> OBJECTIVE
Update the material below by swapping each "icon" for "button" and keeping everything else the same.

> WORKING DATA
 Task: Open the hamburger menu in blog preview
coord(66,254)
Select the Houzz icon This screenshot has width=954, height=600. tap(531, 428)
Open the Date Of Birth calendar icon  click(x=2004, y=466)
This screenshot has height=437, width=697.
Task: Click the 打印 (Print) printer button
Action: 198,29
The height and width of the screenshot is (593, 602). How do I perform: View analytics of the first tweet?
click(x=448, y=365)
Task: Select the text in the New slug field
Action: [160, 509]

> IN RESPONSE
 Task: Open the hamburger menu in blog preview
coord(66,254)
Select the Houzz button This screenshot has width=954, height=600. tap(531, 428)
Open the Date Of Birth calendar button  click(x=2004, y=466)
This screenshot has height=437, width=697.
Task: Click the 打印 (Print) printer button
Action: 198,29
The height and width of the screenshot is (593, 602). How do I perform: View analytics of the first tweet?
click(x=448, y=365)
Task: Select the text in the New slug field
Action: [160, 509]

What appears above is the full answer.